Somos nosotros hojas que se sacuden con el viento y somos viento. Somos el cuero que sujeta las vísceras del tigre y somos el cuero que ahora envuelve el cuerpo del cazador. Somos el barro de donde nacen los sapos y somos las larvas que depositan los mosquitos en el barro. Nosotros somos luz de luna, luz de sol ardiente, luz lejana de estrellas, sombra fresca de timbó y sombra temible de nube de tormenta.

Nos hacemos río que acompaña a las mujeres y a los hombres hasta las chozas. Somos ahora las moscas revoloteando en los huesos que quedaron en el fogón casi apagado. Llega la noche y la tristeza sigue rondando, así que nos volvemos libélulas que los niños corren a los saltos para llevarse nuestra luz en un puño. Cuando los hombres duermen somos los perros vigías con orejas atentas que cuidamos el sueño de nuestros hermanos.

Cuando el sol se va a iluminar dentro de la tierra la luna viene a nuestro encuentro. Entonces los que somos de la oscuridad salimos y los que somos del día nos escondemos. Y en la noche las estrellas nos cuentan las historias de un tiempo de antes.

En el tiempo de antes nosotros hablábamos con nuestros hermanos en su misma lengua y podíamos cambiar de piel y ser hombre, mujer, zorro, mono o serpiente o tucán, según si necesitáramos volar o reptar o alcanzar un fruto de una rama alta, hasta que el gran fuego bajó del cielo y para que no terminara de comerlo todo nosotros le dimos nuestra voz y entonces se llenó la boca de nuestras palabras y se apagó.
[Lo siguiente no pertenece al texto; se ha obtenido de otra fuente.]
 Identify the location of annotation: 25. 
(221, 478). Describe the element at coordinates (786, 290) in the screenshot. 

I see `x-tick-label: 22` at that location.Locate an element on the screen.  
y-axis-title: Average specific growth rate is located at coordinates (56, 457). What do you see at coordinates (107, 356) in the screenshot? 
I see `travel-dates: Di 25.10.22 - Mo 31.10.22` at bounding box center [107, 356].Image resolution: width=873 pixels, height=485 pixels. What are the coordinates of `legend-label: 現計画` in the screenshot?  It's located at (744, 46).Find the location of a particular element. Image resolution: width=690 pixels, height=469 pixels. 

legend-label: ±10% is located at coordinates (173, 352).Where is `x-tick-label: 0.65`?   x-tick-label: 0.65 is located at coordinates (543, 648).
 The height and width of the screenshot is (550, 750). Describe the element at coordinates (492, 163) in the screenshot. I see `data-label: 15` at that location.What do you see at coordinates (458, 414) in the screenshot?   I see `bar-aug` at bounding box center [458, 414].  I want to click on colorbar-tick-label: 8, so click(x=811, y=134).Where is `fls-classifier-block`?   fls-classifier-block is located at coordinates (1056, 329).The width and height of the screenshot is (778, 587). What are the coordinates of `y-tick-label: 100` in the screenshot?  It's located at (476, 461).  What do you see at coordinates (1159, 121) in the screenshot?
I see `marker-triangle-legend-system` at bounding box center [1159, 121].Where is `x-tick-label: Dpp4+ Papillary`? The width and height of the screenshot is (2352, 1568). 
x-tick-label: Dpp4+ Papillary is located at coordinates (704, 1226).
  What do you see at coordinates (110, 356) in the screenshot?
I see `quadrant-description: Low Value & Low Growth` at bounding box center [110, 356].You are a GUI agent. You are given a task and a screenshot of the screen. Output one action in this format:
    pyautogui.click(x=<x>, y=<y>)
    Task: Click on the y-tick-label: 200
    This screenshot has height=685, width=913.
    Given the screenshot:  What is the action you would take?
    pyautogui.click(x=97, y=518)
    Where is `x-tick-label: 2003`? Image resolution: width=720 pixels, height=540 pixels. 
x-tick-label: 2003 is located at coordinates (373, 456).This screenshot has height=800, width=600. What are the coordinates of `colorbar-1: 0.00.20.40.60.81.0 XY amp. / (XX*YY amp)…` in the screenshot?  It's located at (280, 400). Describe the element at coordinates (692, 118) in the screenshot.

Desde entonces nuestros hermanos hombres y mujeres son los únicos que dicen las cosas en lengua y nosotros las decimos en aullidos y graznidos y en los colores de las hojas y en los ruidos de los truenos y el frescor de la lluvia y así a veces nos entendemos.

Abrazos y peces

En la ronda comentan que por ahí cerca, a uno o dos días a pie, se instalaron unos hombres blancos que se hacen llamar padres. Cuentan que muchos hermanos fueron a conocer y se quedaron. Algunos quieren ir a ver cómo es eso de convivir con los padres blancos, que aprenden los nombres de las plantas y los animales y enseñan a hacer sonidos con cuerdas y maderas y levantan sus casas de tierra dura. El cacique pide que varios lo acompañen a ver las novedades.